All but one of the options to be presented to councillors involve demolishing the allotment site - which was set up with council backing just seven years ago - to make way for a £1.7m car park for teachers.
The report merely says the allotments do not “add value” to the park.
The planners suggest they could be moved to a nearby sports pitch currently used by the school.
Were the site moved, the association’s 60 plotholders would lose the results of years of effort and investment.
They also point out this would also mean the waste of more than £100,000 of public funding which has gone into the site since it was set up in 2012, including grants of £75,000 and £21,000 from Whitelee Windfarm Fund, £10,000 from the Big Lottery fund and £5,000 from the council.
Consultants were commissioned after the council’s director of Environment Andrew Cahill said a vision was being developed to create a new park with a mix of different land uses.
In a further report to council in December, Mr Cahill said the consultants’s ideas were merely options. “They are not firm recommendations… they are merely suggestions/possibilities.”
ENAA members are hoping this is the case and councillors will recognise the importance of their site to the area.
No one from the allotments has been consulted about any of the proposals and the committee says it has had no response to a request for the council to meet with plot-holders to discuss them.
Mr Stanage added: “Surely a community facility involving dozens of people in active, environmentally friendly, inclusive and welcoming activities, with a strong community spirit deserves better than that?
“The alternative site is much too small and schools would likely have no space either even though our lease specifies the inclusion of schools.
“But you can’t just ‘move’ an allotment site either.

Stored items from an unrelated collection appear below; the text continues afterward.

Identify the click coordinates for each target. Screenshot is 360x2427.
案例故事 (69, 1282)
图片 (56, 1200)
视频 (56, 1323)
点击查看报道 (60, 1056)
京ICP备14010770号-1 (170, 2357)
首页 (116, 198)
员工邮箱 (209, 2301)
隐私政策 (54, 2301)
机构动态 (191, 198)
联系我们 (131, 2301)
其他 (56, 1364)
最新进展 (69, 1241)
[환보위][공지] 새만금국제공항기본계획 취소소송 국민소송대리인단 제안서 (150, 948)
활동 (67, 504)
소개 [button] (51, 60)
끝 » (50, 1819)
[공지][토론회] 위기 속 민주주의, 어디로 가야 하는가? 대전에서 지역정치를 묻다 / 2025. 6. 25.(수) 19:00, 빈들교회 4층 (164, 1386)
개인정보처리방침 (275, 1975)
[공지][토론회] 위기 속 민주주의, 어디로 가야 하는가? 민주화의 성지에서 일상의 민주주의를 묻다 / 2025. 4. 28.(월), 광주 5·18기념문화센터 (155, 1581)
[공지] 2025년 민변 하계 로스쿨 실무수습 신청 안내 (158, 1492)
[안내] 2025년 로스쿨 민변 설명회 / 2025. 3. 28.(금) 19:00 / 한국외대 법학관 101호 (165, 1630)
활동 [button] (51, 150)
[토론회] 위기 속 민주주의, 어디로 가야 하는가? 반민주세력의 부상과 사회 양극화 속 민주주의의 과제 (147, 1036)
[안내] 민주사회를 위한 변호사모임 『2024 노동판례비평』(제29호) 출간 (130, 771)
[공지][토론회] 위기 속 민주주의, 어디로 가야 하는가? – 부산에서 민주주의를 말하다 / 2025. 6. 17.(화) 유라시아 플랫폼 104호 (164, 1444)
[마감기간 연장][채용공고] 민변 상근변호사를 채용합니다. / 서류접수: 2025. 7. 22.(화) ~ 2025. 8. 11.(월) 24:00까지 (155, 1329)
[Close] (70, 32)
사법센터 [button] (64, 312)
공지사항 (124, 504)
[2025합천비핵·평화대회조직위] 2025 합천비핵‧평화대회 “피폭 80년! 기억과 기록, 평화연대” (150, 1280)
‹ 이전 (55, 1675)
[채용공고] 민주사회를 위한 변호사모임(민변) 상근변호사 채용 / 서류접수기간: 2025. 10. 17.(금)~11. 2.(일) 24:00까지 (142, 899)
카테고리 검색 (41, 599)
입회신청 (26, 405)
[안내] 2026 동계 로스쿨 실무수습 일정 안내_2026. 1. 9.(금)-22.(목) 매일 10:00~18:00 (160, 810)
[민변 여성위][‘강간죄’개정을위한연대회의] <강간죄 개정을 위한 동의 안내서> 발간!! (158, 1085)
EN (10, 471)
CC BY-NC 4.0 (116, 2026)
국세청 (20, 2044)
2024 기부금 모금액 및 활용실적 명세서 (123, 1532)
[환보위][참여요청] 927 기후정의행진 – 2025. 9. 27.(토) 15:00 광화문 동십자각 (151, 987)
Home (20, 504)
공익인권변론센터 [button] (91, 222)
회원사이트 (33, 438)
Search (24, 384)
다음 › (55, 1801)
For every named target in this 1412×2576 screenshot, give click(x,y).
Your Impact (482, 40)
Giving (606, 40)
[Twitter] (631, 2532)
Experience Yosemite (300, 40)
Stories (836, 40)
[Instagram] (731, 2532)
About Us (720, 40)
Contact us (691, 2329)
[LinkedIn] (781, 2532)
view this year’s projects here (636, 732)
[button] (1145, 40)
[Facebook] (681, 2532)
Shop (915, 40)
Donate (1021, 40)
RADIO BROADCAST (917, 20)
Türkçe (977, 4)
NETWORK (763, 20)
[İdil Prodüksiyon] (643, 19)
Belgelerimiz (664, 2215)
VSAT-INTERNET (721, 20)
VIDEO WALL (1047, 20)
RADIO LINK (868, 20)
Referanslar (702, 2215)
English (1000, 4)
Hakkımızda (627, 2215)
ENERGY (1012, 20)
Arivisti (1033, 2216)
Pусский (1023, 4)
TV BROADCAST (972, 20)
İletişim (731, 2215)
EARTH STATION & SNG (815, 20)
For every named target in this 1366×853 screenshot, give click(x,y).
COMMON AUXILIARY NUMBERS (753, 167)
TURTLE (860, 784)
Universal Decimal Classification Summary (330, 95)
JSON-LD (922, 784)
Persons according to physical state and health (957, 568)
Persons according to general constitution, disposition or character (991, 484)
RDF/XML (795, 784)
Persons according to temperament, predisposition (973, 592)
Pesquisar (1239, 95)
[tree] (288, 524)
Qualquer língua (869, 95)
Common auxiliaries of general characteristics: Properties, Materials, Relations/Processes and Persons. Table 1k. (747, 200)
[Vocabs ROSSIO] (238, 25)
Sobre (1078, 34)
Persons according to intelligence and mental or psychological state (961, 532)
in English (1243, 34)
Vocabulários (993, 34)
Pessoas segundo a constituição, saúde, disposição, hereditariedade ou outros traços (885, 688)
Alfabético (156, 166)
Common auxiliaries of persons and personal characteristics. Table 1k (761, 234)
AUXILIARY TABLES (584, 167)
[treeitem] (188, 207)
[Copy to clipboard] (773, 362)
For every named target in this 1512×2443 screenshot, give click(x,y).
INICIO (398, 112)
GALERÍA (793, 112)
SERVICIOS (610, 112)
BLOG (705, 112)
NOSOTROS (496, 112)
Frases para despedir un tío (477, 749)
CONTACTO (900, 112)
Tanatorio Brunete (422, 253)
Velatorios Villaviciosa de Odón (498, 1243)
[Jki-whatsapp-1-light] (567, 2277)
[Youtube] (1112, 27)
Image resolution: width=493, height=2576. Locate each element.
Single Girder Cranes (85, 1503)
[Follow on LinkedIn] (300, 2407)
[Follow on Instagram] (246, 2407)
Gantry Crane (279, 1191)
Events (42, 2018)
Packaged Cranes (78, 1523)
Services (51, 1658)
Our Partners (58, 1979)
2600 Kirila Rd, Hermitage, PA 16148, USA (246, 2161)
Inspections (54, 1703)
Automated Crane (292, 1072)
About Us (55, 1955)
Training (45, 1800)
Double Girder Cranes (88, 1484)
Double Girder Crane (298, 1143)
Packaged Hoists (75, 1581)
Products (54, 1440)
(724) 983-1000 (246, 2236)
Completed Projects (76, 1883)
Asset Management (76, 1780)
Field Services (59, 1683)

It’s like saying you can move Rouken Glen park a bit to the left.”
Friends of the Earth Scotland’s Air Pollution Campaigner Gavin Thomson said: "Concreting over allotments to provide new car parking spaces is a very concerning proposal.
"Councils and Government have known for years about the devastating impact of air pollution on our health yet they are unwilling to make the necessary changes that will lessen the stranglehold of cars on our lives.”
An East Renfrewshire Council spokesman said: “The consultant’s report presented to councillors in December 2019 is simply a list of options for the council to consider.
"The report identifies a wide range of options, but these are not firm recommendations.
"All options within the report will be discussed in due course. A cross-party member and officer working group is being established to consider the consultant’s report and will report back to the council in due course with proposals on the way forward.”